The project, renamed "new Silk Road" in contrast to the Chinese one, is becoming increasingly concrete thanks to teh recent war launched by Israel against Hamas in Gaza and the repercussions in the Middle Eastern region (not least the obstacles to trade).

In a note relaunched by the satellite TV broadcaster al-Masirah, the Houthi military spokesman Yahya Sarea reports that the pro-Iranian rebel militias in Yemen carried out an operation "against a British ship, the Lycavitos, while it was sailing in the Gulf of Aden".
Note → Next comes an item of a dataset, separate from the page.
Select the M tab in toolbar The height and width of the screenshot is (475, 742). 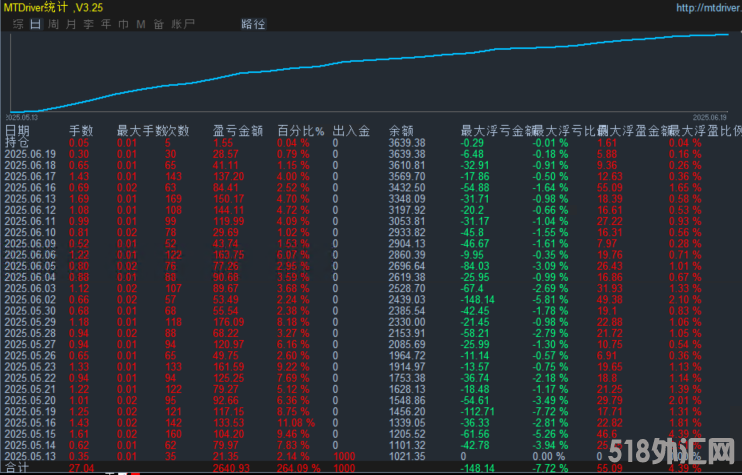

The missiles, the statement continues, would have hit the vessel "directly and accurately" as it sailed from the Indian Ocean to Aden. “We will continue to attack - concludes the statement - ships linked to Israel or those headed towards Israeli ports in the Red Sea and the Gulf of Aden, until the aggression in Gaza stops and the siege of the Palestinian people is not over. revoked."

To overcome attacks by militiamen linked to Iran, the idea is to strengthen the development of the so-called alternative to the Chinese Silk Road, an economic corridor between India, the Middle East and Europe signed in recent months in New Delhi, on the sidelines of the G20 .

Supported by Washington, it sees the adhesion of, among others, the United Arab Emirates (UAE) and Saudi Arabia, which would play a leading role in the project as emerges more and more clearly in these weeks of regional tension and crisis in transport.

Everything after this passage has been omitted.